You already know that dopamine is a neuromodulator released in reward contexts. The key insight here is *what* dopamine actually encodes — not pleasure itself, but the discrepancy between what you expected and what you got. This is the reward prediction error (RPE). When something good happens unexpectedly, dopamine neurons in the ventral tegmental area (VTA) fire in a burst. When something expected to be rewarding fails to materialize, dopamine dips below baseline. If everything goes exactly as predicted, dopamine does not change at all. This is not the language of pleasure — it is the language of learning: "update your model of the world."
Two distinct pathways carry this signal to different destinations. The mesolimbic pathway runs from VTA to the nucleus accumbens (NAc) in the basal forebrain — the core reward circuit. Dopamine release here drives approach behavior and reinforcement learning, essentially stamping in the association "do more of what led here." The mesocortical pathway runs from VTA to prefrontal cortex, supporting working memory, planning, and goal-directed decision-making. Think of mesolimbic as the accelerator — generating the pull toward a reward — and mesocortical as the steering wheel, directing which goals get prioritized and how to pursue them.
A crucial conceptual distinction separates "wanting" from "liking." Incentive salience — the motivational pull toward a stimulus — is dopamine-dependent. But hedonic pleasure (the actual experience of enjoying a reward) depends more on opioid and endocannabinoid systems within the NAc. These can be dissociated: dopamine depletion reduces wanting without eliminating liking, and dopamine flooding increases wanting without proportionally increasing liking. This distinction explains a puzzling feature of addiction: people report intense craving ("wanting") for a drug whose subjective pleasure has diminished substantially with repeated use. The motivational system is intact and pointing urgently — just at the wrong target.
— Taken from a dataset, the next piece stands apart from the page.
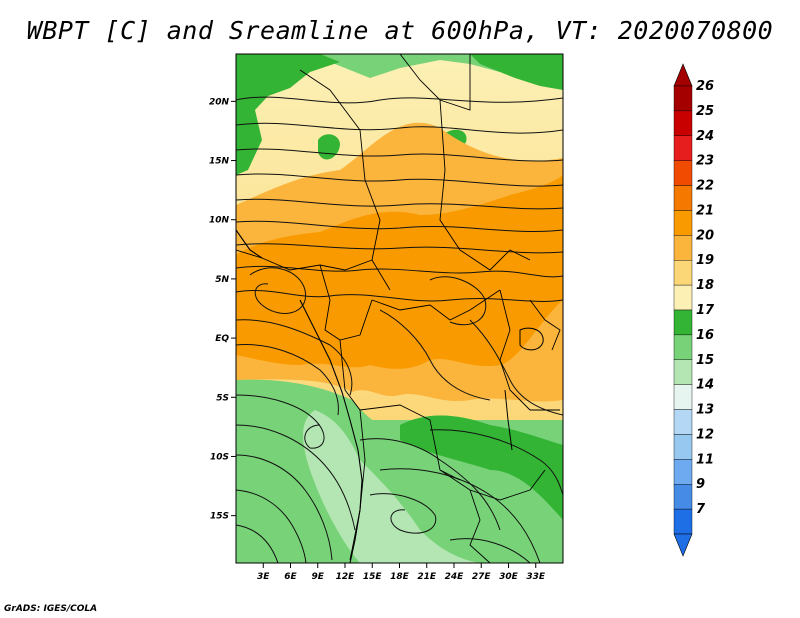  I want to click on colorbar-level-label: 23, so click(705, 162).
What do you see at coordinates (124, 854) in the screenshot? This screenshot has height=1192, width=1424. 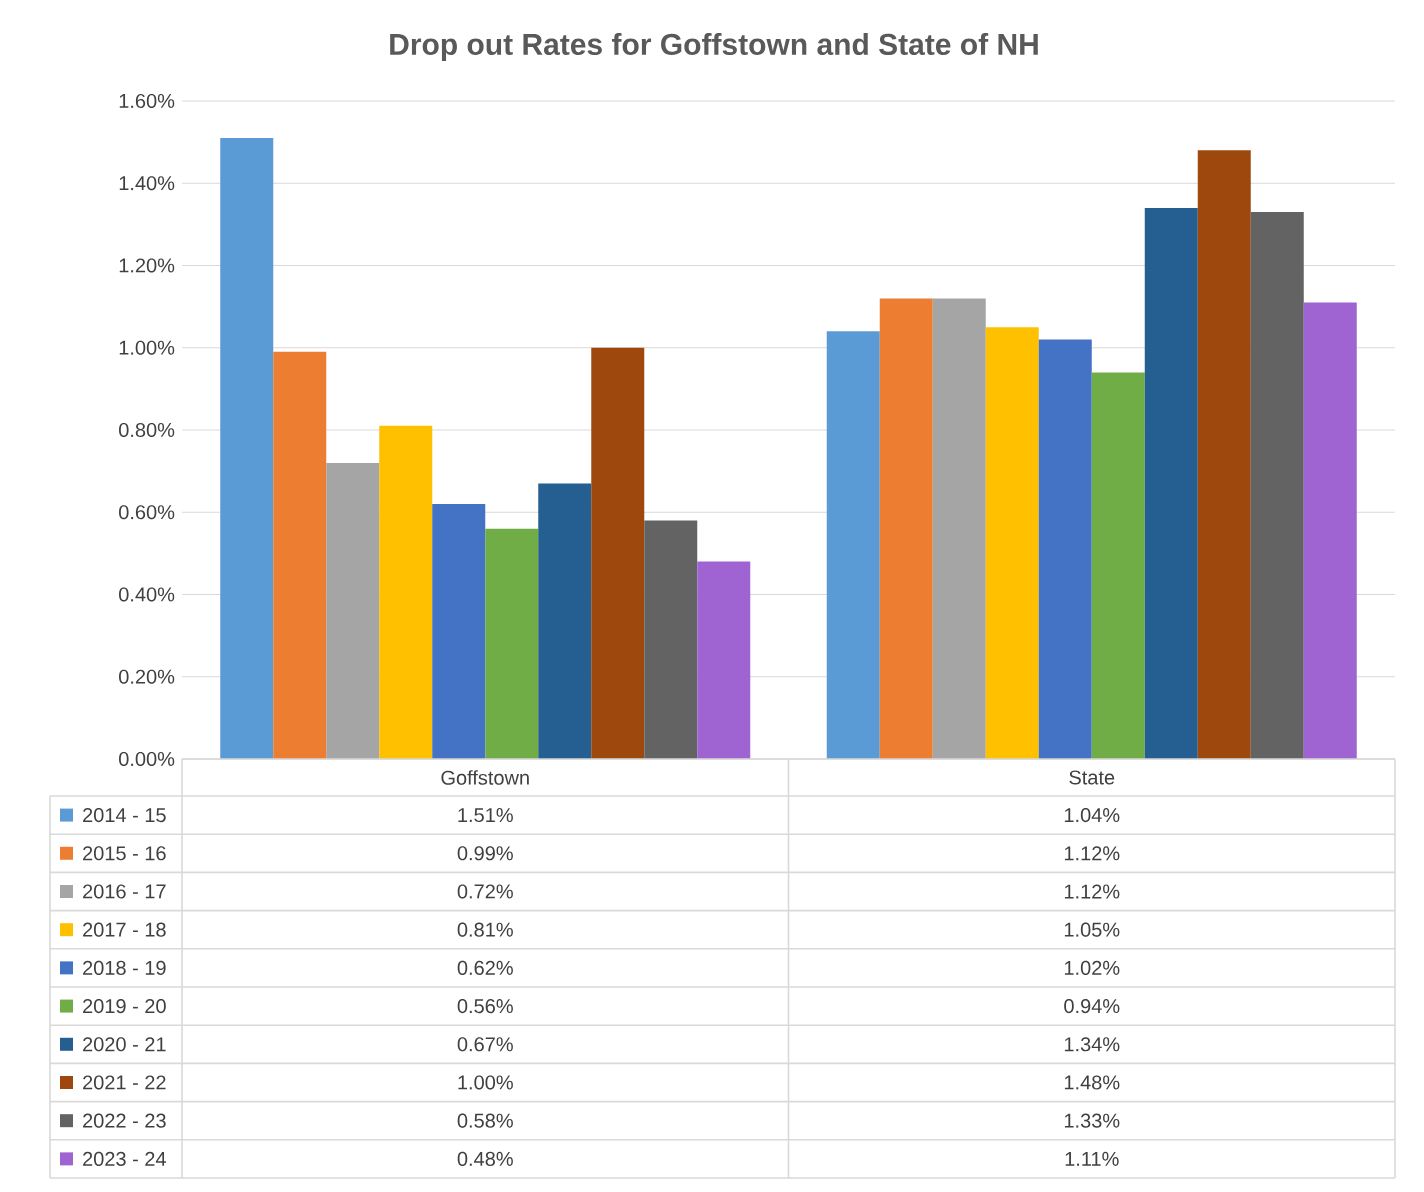 I see `legend-label: 2015 - 16` at bounding box center [124, 854].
The addiction hijacking follows directly from the RPE framework. Drugs like cocaine and amphetamines flood the NAc with dopamine, producing a prediction error signal far larger than any natural reward. The system learns with exaggerated force, and over time, even drug-associated cues — sights, sounds, contexts — begin triggering dopamine release before any drug is taken. This is cue-induced craving: the anticipatory wanting that makes relapse so persistent even after extended abstinence. The dopamine system is not broken; it is working exactly as designed — it has simply been trained by pharmacologically amplified prediction errors to treat drug-related cues as the most important stimuli in the environment.